TORNARE AD ABITARSI
Da una sensazione nel corpo, che mi appare inizialmente come un disturbo o un fastidio, soffermandomi un poco su di essa mi accorgo che si tramuta in un’intuizione, un’idea nuova sul significato di un’esperienza, su una direzione da seguire. Si apre una porta. Ecco allora che rifletto su quanto e come noi abbiamo abdicato al nostro intuito, abbiamo smesso di farci guidare, perché abbiamo smesso di abitarci, di abitare il nostro corpo in primis, e poi abitare la nostra mente, i nostri stati interiori.
Viviamo in una forma di esilio, senza saperlo. Non l’esilio della reclusione in casa di questi giorni. Questa potrebbe anzi essere una occasione per interrompere o attenuare quell’esilio invisibile da noi stessi che perennemente perpetuiamo e stiamo perpetuando anche adesso riempendo di tante cose le nostre giornate, mancando questo collettivo invito a un “digiuno”, a un “vuoto”, a un “silenzio”, dove forse qualcosa d’altro potrebbe accadere, qualcosa di nuovo, di inedito, che invece continuiamo a respingere se restiamo occupati con le solite faccende anche in casa, anche online.
Abbiamo tra le mani una grande occasione. Tornare ad abitarci. Essere soli per poter nascere a noi stessi. A una forma nuova. Noi incontriamo gli altri ma non vediamo mai nessuno, poiché per la maggior parte del tempo non ci siamo.
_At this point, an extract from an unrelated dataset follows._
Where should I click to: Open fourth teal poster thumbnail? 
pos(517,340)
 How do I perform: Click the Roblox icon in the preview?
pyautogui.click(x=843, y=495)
Torna urgente allora concedersi veramente un tempo di silenzio e di solitudine – è estremamente difficile per noi, ci sembra quasi di morire non comunicare con nessuno anche solo per qualche ora – un tempo di digiuno anche dal cibo eventualmente (male non ci farebbe anzi) ma soprattutto un digiuno dal relazionarsi, da questa mania che abbiamo di rispondere sempre subito, da questa violenza della comunicazione digitale alla quale sottostiamo a ogni ora del giorno e della notte.